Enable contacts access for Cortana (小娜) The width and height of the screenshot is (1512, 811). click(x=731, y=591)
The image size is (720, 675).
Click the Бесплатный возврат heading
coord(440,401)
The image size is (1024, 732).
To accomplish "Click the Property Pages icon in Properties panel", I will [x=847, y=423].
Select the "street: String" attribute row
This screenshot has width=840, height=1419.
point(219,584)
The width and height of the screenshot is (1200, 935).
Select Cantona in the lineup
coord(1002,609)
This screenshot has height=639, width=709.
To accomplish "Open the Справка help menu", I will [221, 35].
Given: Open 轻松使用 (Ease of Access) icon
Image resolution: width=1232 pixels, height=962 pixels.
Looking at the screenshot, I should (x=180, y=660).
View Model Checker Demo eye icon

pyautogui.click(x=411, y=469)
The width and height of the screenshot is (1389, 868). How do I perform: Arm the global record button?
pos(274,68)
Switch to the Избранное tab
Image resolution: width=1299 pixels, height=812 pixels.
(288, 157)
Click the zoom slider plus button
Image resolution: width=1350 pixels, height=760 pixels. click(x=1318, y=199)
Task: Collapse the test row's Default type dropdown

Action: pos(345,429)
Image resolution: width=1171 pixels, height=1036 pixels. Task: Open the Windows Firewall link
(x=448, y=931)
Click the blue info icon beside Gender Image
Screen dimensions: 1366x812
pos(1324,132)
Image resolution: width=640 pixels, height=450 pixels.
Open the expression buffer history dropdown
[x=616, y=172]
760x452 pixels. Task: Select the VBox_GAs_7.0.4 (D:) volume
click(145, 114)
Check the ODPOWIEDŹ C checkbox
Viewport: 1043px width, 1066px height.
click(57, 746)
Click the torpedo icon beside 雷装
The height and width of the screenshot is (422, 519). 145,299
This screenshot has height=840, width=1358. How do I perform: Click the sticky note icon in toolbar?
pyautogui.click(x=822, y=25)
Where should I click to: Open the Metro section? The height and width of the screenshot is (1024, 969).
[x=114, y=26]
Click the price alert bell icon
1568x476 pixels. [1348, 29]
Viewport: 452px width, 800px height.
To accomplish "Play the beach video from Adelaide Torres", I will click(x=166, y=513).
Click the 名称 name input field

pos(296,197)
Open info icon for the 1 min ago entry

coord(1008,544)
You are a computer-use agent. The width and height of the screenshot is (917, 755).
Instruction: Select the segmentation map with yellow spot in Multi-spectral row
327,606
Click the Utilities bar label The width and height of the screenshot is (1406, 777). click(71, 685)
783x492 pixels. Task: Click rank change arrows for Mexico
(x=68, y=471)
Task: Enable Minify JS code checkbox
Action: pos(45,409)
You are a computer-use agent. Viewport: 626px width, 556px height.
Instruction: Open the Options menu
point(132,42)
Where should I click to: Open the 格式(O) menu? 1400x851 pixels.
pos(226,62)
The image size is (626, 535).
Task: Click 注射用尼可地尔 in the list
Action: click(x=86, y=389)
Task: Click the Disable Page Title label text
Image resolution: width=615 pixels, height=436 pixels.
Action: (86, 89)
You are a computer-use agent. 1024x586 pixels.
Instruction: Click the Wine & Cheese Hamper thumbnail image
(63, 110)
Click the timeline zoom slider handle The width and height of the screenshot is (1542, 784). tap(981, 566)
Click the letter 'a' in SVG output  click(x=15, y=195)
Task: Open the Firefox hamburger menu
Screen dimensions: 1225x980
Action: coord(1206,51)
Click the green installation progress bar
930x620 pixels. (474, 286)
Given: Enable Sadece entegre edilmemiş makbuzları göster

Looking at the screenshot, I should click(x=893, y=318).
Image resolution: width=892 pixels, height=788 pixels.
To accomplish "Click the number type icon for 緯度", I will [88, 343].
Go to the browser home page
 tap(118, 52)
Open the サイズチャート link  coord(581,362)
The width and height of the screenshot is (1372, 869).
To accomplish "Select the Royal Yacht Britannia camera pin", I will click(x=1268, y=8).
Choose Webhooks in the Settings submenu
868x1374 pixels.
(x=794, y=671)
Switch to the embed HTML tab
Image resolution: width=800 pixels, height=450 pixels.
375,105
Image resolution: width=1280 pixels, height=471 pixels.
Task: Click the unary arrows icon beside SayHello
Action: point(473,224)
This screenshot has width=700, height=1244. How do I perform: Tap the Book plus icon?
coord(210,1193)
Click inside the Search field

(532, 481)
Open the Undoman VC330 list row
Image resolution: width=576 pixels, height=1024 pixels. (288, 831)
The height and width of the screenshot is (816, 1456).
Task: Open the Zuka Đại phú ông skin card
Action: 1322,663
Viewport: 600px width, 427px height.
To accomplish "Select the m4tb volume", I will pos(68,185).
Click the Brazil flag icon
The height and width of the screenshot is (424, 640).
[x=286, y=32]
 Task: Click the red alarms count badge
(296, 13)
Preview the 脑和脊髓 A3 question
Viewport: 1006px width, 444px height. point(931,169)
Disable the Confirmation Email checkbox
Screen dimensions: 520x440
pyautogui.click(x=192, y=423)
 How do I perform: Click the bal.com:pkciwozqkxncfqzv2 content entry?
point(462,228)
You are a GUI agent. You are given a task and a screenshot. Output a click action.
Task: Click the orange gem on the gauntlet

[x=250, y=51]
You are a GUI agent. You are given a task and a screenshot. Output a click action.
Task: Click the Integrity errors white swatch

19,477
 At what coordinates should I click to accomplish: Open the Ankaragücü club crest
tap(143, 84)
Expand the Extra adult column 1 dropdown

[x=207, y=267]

◆ Instructions to follow
Of the records above, copy each line that includes "computer".

◆ Response for this exercise
You are a computer-use agent. The width and height of the screenshot is (917, 755).
You are a computer-use agent. Viewport: 626px width, 556px height.
You are a computer-use agent. 1024x586 pixels.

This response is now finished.